EXERCISE AIM> Omit all pictures. Quote the lines from the one with "Edit the 61% zoom level field" through the end of the listing below, exactly as they appear.

--- --- ---

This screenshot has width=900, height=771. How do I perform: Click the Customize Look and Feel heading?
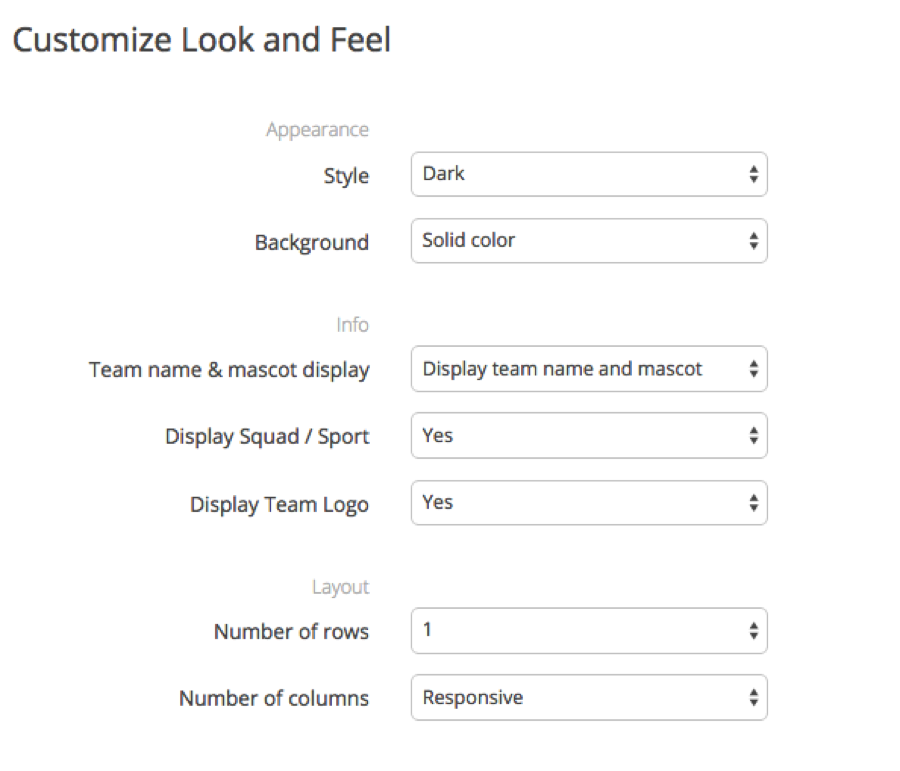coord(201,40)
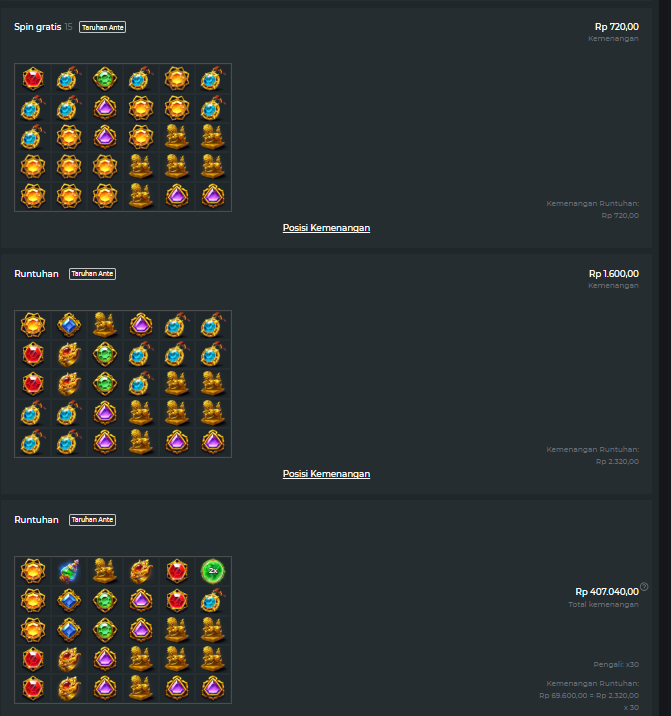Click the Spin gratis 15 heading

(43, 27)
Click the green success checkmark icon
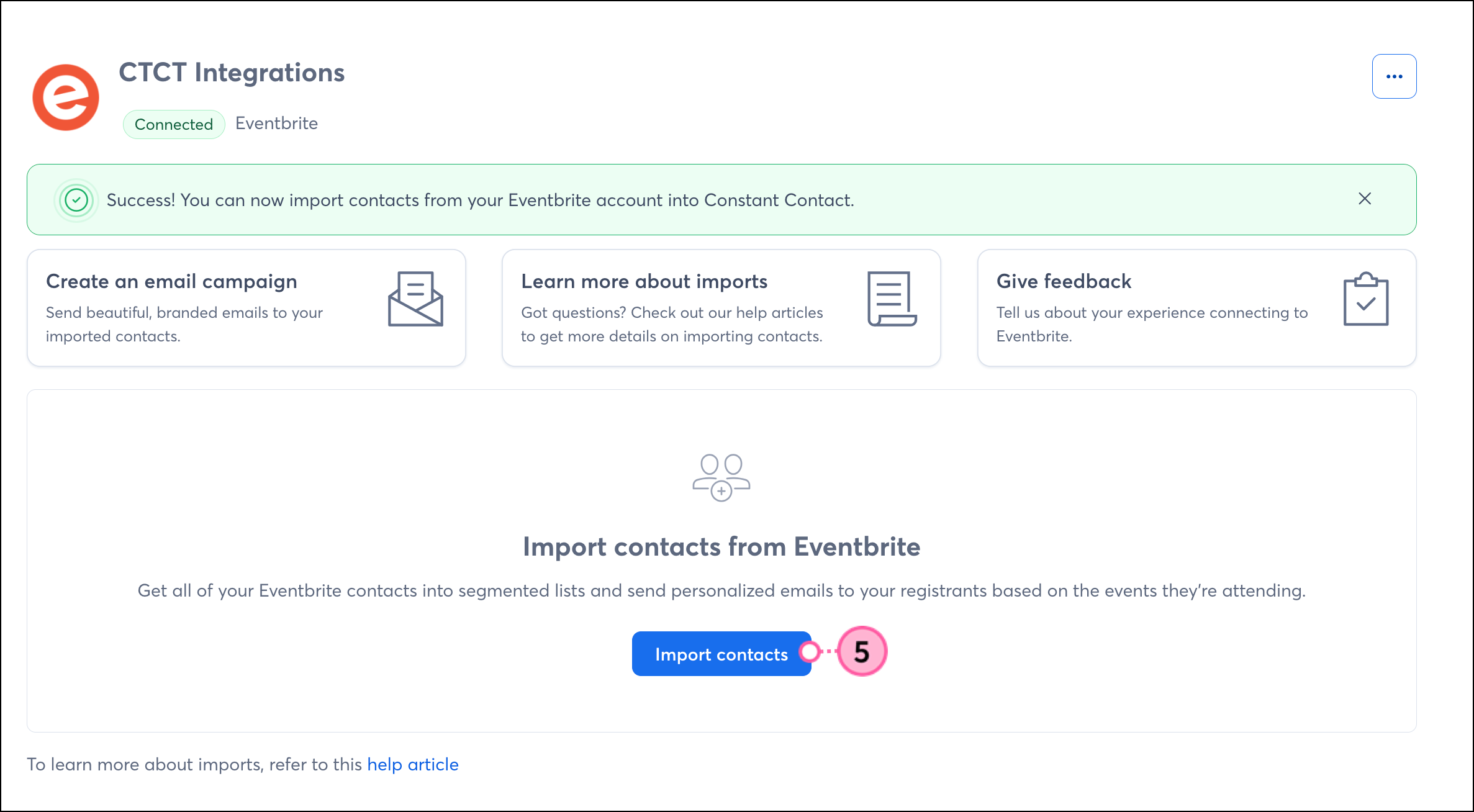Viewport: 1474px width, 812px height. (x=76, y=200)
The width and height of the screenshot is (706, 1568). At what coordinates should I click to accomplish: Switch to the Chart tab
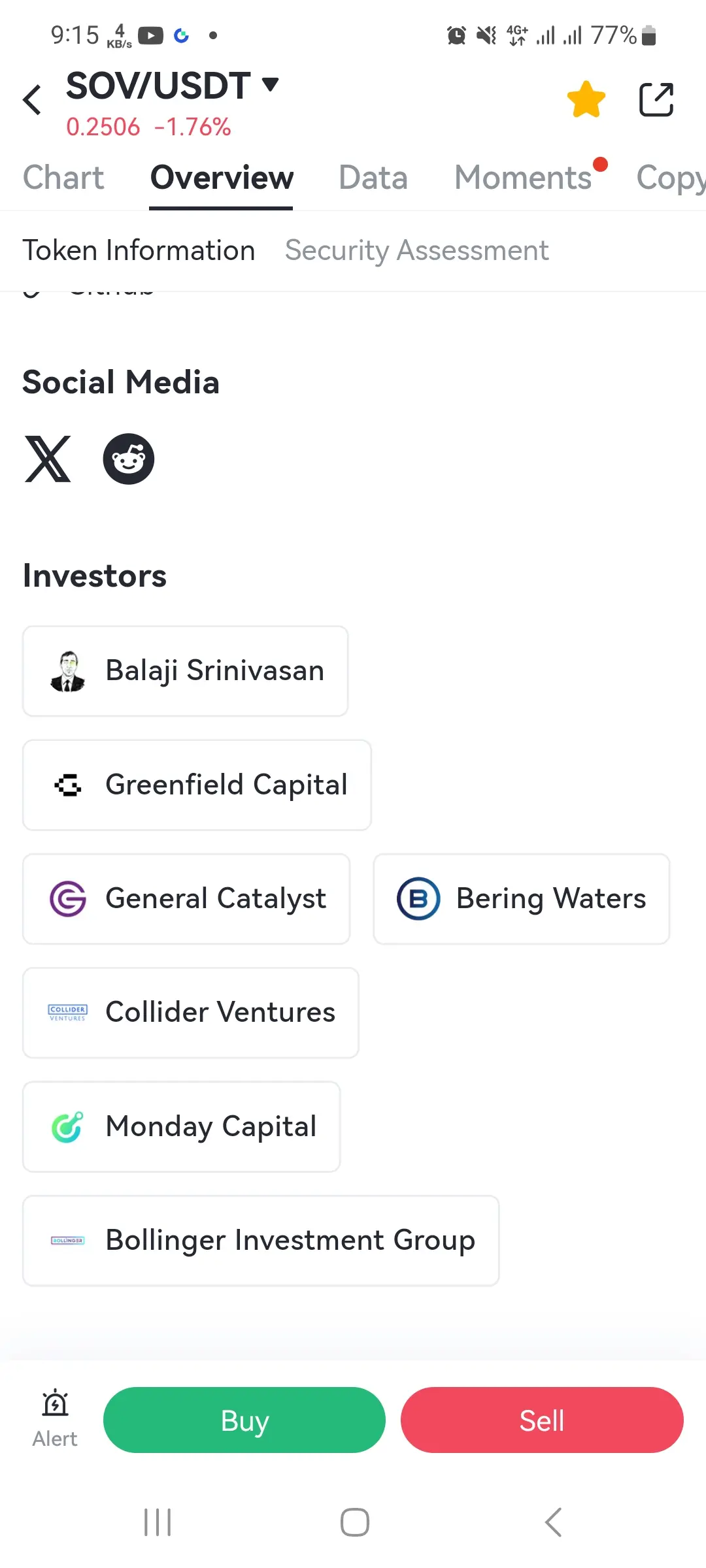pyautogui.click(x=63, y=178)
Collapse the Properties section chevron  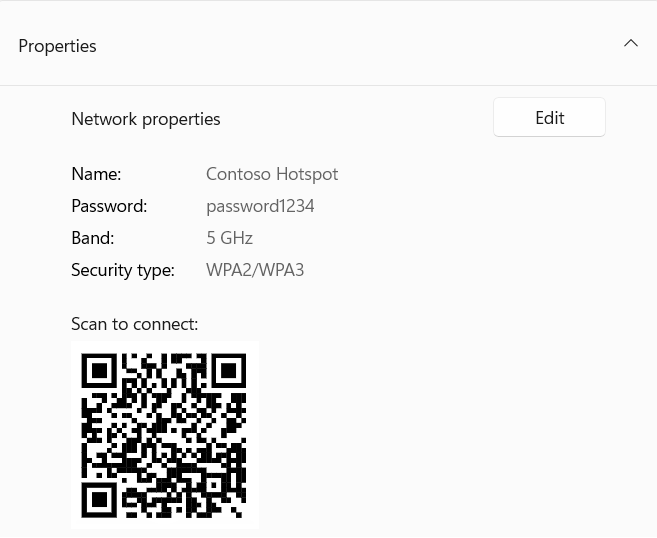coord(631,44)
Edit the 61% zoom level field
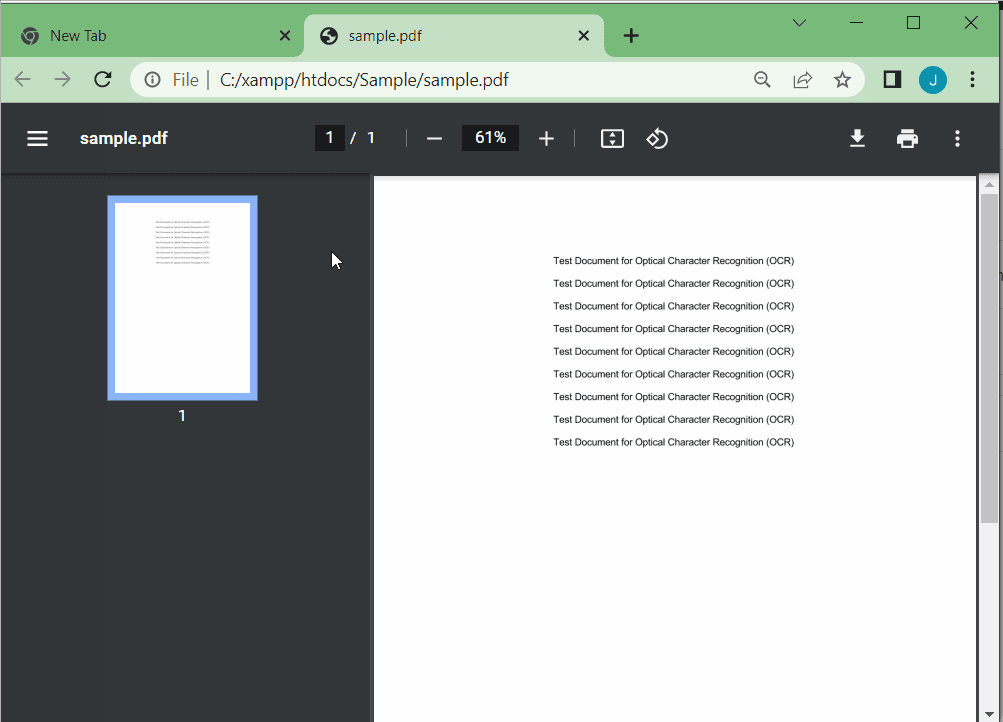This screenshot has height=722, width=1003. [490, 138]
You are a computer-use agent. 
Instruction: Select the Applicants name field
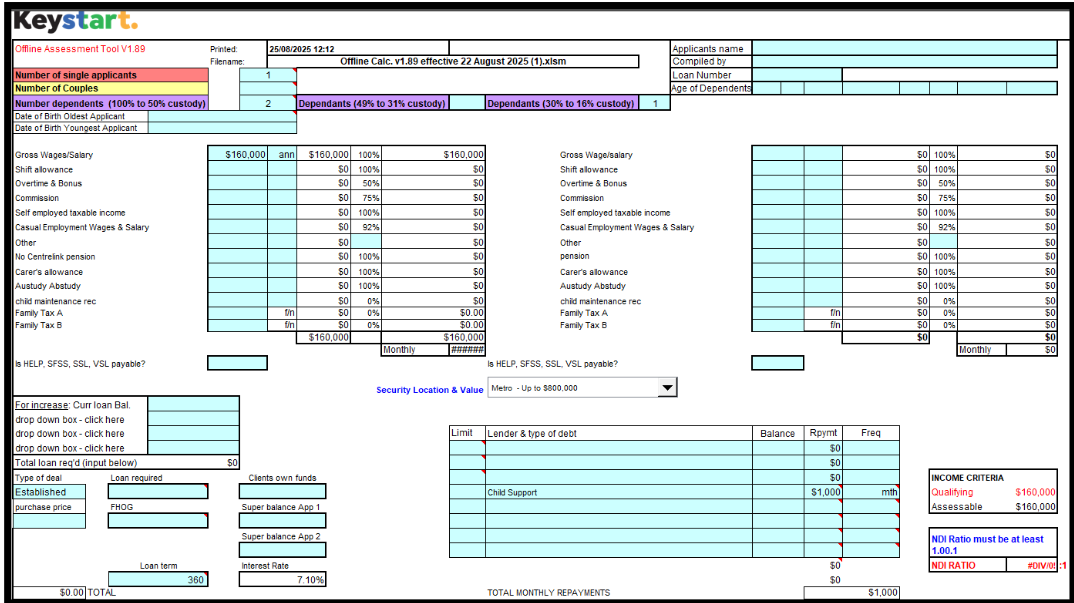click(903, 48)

--- --- ---

OUTPUT BELOW>
Edit the 61% zoom level field
This screenshot has height=722, width=1003. [490, 138]
You are a computer-use agent. 
Instruction: Select the Applicants name field
click(903, 48)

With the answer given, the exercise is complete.